The stand just before the gates opened
Another exciting week as the intern - The inaugural Wildlife Fair at the Beth Chatto Gardens, a garden of great renown just outside Elmstead Market, provided ample opportunity to get out and about. We and other local wildlife and conservation organisations, set up stands and gave talks and demonstrations, sharing our work and enthusiasm with an excellent crowd.
Mark Nowers, the warden for Wolves Wood and Stour Estuary, ran a fantastic and well-attended moth event, opening a light trap set the day before. We found 25 species, some of which were rather charismatic and all of which were enthusiastically identified by Mark, quick-fire-fashion. I tried my best to keep up with recording a legible list!
Later in the day he helped over 30 children make
bird-themed badges. It was great to see so many young people wandering
around wearing these, and no-doubt some of them will have learned a new
bird name too.
One of many treble-bar moths. This one posing on the light-support bar.

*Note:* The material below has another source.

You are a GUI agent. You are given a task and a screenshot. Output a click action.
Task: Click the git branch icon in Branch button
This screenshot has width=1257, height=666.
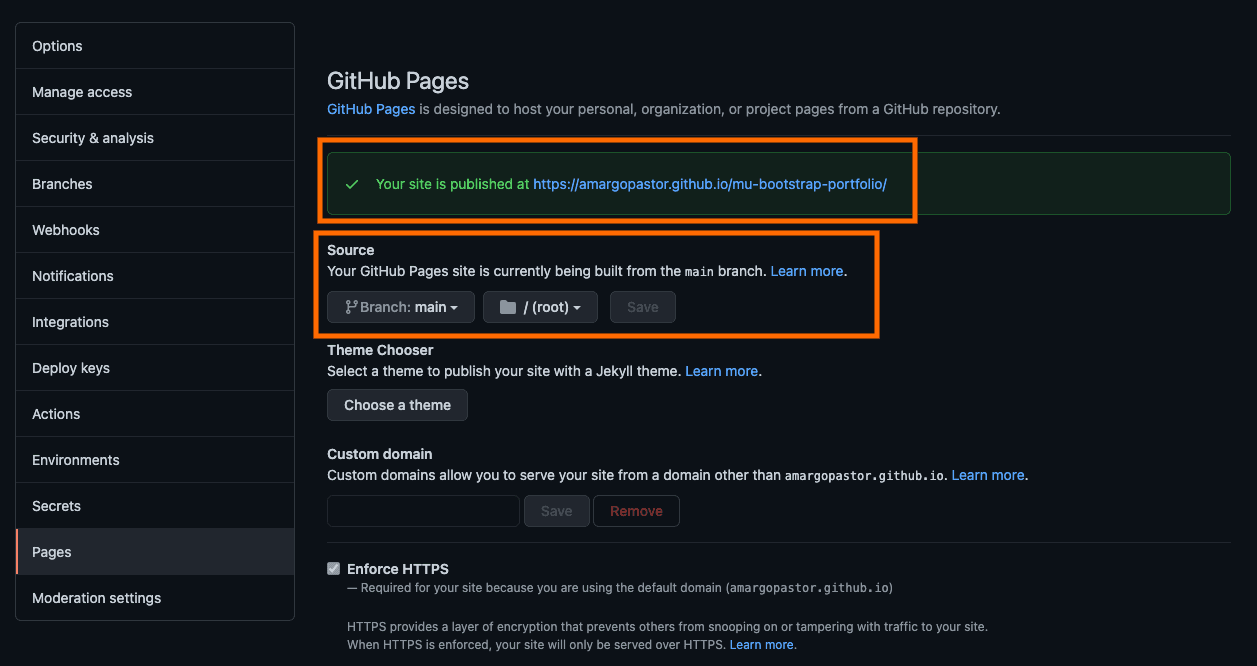[351, 307]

Shirley Boyle, the Project Officer for the Flatford Wildlife garden, gave a bustling talk on wildlife gardening, using the whole site as an aid to teaching.
I manned the very busy stand almost throughout, and had many interesting and fruitful discussions about local reserves, Flatford, and the Homes For Wildlife activity. It was really good to see so many people interested in our work, and in nature more generally.
As an aside – the Beth Chatto Gardens are perhaps best known for their Gravel Gardens – areas of extremely well drained substrate, mulched with gravel and planted intelligently to produce something which is simultaneously visually spectacular and intellectually stimulating, but which isn’t ever watered once the plants are established. They call it a ‘horticultural experiment’ but to me it is quite inspirational, as it demonstrates that intelligent planting - what Beth Chatto famously called ‘the right plant for the right place’ - can have a real impact beyond the immediate environment. Every drop of mains water is processed and moved using energy, and so our taps contribute to climate change. Moreover, water has to come from somewhere, and over time we have removed a great deal from valuable wetland habitats, in many cases damaging them greatly. With growing demand for our finite water resources, reducing consumption is becoming necessity.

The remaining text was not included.